=== Task objective ===
Please copy the material from the line containing "Enable regex mode for the search" through the line containing "pos(209,62)", replacing "GUI agent" with "screen agent" and leaving everything else unchanged.

=== Data records ===
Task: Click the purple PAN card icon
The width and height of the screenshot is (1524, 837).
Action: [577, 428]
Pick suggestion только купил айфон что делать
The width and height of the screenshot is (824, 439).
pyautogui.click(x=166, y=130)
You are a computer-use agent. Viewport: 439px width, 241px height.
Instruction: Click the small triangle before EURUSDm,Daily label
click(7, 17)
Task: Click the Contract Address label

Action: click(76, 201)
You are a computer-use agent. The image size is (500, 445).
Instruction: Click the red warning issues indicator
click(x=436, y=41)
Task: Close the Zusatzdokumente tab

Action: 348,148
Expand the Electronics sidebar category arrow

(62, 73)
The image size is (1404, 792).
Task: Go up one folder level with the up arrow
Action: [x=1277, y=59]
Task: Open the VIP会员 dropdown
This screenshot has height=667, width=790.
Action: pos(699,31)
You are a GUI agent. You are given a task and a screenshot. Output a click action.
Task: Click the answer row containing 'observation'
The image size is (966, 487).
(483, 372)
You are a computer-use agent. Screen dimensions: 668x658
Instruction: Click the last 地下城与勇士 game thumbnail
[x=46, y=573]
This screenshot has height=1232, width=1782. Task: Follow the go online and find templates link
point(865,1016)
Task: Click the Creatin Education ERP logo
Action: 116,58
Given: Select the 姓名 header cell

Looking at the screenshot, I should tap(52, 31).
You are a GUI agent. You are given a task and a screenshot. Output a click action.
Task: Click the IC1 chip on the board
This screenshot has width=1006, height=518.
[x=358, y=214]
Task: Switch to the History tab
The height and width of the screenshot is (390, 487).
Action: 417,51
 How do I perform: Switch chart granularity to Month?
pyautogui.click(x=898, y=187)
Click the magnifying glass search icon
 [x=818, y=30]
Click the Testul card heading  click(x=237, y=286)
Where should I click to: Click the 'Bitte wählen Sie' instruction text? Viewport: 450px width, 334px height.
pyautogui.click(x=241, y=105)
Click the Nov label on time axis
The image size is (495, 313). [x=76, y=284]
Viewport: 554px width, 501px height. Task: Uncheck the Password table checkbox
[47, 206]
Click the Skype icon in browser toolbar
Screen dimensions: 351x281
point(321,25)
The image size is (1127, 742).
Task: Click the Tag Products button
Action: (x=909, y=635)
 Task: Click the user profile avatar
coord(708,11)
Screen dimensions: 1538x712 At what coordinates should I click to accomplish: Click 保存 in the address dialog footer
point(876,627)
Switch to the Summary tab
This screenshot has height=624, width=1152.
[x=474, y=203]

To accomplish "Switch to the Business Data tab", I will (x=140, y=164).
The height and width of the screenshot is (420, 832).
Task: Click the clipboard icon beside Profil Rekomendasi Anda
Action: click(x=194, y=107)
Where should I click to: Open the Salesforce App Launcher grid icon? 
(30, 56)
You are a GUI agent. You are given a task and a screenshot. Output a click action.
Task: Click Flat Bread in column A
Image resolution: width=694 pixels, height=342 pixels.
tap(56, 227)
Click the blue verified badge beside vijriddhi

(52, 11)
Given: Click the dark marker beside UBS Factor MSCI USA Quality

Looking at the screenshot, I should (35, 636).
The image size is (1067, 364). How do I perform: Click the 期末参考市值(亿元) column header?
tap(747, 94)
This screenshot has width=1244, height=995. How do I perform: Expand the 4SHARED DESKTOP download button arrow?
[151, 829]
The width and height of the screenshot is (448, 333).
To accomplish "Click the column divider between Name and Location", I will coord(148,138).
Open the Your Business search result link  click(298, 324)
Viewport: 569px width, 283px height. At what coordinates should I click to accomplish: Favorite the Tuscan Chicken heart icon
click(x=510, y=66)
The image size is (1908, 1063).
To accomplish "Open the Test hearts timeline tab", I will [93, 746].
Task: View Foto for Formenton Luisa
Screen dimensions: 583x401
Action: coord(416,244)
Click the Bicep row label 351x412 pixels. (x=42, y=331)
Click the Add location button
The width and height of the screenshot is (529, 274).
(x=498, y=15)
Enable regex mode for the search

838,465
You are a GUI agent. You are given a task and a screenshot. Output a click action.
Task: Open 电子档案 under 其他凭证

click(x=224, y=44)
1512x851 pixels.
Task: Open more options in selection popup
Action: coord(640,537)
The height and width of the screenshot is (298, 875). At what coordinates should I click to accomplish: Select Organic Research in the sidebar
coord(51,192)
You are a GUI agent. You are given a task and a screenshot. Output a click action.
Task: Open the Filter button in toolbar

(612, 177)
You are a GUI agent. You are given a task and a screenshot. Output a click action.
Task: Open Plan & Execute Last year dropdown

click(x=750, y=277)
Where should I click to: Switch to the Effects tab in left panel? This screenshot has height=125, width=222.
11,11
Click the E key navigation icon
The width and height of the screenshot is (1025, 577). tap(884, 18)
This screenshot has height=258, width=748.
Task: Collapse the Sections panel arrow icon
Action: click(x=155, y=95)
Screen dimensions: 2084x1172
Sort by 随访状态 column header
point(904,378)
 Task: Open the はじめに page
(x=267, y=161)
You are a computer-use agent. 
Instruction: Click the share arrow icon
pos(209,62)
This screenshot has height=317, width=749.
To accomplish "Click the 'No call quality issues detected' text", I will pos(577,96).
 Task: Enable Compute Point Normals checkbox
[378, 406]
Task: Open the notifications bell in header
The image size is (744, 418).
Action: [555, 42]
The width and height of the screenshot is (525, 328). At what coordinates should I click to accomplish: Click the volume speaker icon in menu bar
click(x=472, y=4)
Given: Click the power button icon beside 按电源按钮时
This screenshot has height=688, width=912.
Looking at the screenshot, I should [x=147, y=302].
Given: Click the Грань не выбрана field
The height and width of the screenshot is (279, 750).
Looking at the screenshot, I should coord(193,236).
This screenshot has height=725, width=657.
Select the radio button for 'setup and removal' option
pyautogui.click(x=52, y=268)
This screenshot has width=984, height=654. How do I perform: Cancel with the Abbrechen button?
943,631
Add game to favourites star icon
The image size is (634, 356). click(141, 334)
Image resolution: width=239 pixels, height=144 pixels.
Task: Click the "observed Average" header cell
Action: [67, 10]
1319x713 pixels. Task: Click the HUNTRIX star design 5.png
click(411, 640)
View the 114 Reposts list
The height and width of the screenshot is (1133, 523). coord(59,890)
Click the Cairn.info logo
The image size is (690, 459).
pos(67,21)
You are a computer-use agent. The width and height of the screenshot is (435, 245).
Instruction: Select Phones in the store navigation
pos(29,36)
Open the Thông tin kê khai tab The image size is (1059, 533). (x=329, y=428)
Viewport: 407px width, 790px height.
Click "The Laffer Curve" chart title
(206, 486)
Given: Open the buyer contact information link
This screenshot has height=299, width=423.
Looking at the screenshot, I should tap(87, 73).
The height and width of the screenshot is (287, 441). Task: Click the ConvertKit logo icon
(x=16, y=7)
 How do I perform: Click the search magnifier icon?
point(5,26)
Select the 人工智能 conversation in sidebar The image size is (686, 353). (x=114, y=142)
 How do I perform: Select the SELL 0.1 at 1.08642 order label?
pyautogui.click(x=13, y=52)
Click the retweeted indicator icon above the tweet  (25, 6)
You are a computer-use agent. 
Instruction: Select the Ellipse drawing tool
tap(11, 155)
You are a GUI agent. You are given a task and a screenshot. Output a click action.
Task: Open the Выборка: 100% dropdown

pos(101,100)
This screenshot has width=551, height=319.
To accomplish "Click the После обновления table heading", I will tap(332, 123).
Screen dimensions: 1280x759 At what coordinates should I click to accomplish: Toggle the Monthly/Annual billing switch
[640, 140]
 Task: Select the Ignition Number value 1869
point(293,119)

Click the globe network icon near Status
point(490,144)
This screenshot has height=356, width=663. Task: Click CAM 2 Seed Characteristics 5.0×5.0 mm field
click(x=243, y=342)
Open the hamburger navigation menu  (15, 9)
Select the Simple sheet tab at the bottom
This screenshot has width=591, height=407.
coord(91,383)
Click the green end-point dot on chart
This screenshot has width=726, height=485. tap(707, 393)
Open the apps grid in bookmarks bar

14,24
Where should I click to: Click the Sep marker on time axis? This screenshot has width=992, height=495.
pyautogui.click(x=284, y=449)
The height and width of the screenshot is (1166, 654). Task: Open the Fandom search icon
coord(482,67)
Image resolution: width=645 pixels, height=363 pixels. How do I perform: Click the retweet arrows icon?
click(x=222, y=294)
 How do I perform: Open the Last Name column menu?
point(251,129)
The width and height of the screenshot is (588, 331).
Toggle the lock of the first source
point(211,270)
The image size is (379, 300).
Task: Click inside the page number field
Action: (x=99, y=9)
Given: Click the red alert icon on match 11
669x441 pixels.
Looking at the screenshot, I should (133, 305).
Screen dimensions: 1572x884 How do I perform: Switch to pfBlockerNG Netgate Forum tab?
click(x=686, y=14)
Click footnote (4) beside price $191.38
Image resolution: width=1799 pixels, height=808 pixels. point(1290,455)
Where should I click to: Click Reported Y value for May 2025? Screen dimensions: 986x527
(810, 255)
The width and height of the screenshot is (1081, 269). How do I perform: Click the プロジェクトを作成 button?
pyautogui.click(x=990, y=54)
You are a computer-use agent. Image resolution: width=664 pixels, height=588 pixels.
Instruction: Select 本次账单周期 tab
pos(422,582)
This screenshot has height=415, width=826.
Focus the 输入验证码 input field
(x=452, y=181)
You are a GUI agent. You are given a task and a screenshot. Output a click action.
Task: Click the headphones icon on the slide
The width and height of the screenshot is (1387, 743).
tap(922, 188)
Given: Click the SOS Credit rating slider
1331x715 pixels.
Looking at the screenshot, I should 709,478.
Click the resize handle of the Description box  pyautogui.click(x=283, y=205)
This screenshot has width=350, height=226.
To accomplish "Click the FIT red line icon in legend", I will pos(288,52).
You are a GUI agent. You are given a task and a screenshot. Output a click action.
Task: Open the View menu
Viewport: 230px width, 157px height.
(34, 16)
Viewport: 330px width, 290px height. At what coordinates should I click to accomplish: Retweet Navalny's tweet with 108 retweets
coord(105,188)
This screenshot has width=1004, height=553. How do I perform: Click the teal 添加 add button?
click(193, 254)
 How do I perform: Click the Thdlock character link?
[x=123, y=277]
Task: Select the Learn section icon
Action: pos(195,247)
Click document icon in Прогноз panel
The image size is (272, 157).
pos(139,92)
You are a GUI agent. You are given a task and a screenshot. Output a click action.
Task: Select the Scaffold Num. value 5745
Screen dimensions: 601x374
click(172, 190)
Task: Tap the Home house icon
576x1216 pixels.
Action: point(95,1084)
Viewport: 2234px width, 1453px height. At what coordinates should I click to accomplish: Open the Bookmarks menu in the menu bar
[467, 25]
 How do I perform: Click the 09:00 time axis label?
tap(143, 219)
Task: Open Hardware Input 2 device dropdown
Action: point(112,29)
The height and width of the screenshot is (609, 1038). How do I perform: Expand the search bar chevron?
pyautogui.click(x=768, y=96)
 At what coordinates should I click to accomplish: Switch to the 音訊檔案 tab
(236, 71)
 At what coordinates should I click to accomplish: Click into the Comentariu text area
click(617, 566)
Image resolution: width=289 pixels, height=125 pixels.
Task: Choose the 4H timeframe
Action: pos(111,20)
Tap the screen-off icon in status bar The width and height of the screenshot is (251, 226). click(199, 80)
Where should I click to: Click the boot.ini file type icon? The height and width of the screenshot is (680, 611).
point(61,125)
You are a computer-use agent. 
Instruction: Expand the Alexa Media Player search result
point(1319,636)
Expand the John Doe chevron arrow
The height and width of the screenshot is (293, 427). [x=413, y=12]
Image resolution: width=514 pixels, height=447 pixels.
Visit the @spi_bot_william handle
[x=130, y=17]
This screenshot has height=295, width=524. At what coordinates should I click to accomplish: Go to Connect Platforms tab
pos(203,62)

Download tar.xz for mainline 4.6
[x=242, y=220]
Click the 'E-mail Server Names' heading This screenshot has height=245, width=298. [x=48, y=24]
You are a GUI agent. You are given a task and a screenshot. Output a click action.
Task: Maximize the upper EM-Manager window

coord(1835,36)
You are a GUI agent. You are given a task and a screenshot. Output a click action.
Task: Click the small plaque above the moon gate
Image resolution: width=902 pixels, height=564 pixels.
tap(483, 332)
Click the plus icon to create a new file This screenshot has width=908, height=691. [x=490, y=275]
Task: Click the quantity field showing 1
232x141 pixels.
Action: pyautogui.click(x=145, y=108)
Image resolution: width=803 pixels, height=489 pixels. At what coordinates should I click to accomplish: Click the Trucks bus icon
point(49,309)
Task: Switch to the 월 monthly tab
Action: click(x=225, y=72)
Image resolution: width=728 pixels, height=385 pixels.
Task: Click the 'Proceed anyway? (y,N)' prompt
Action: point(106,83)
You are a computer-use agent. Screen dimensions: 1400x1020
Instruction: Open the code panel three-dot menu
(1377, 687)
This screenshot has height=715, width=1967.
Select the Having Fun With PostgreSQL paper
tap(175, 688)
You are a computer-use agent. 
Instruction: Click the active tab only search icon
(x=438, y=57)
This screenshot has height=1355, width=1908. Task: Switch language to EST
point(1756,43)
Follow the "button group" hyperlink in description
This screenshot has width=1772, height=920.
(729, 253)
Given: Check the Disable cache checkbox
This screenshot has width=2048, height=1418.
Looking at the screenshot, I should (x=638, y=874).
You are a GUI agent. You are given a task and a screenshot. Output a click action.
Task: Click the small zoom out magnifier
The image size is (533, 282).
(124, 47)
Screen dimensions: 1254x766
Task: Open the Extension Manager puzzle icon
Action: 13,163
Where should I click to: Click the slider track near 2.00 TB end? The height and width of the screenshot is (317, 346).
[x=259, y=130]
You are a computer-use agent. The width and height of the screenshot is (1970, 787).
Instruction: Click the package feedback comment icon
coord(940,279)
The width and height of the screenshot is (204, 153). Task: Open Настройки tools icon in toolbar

=== Output below ===
Enable regex mode for the search

838,465
You are a screen agent. You are given a task and a screenshot. Output a click action.
Task: Open 电子档案 under 其他凭证

click(x=224, y=44)
1512x851 pixels.
Task: Open more options in selection popup
Action: coord(640,537)
The height and width of the screenshot is (298, 875). At what coordinates should I click to accomplish: Select Organic Research in the sidebar
coord(51,192)
You are a screen agent. You are given a task and a screenshot. Output a click action.
Task: Open the Filter button in toolbar

(612, 177)
You are a screen agent. You are given a task and a screenshot. Output a click action.
Task: Open Plan & Execute Last year dropdown

click(x=750, y=277)
Where should I click to: Switch to the Effects tab in left panel? This screenshot has height=125, width=222.
11,11
Click the E key navigation icon
The width and height of the screenshot is (1025, 577). tap(884, 18)
This screenshot has height=258, width=748.
Task: Collapse the Sections panel arrow icon
Action: click(x=155, y=95)
Screen dimensions: 2084x1172
Sort by 随访状态 column header
point(904,378)
 Task: Open the はじめに page
(x=267, y=161)
You are a computer-use agent. 
Instruction: Click the share arrow icon
pos(209,62)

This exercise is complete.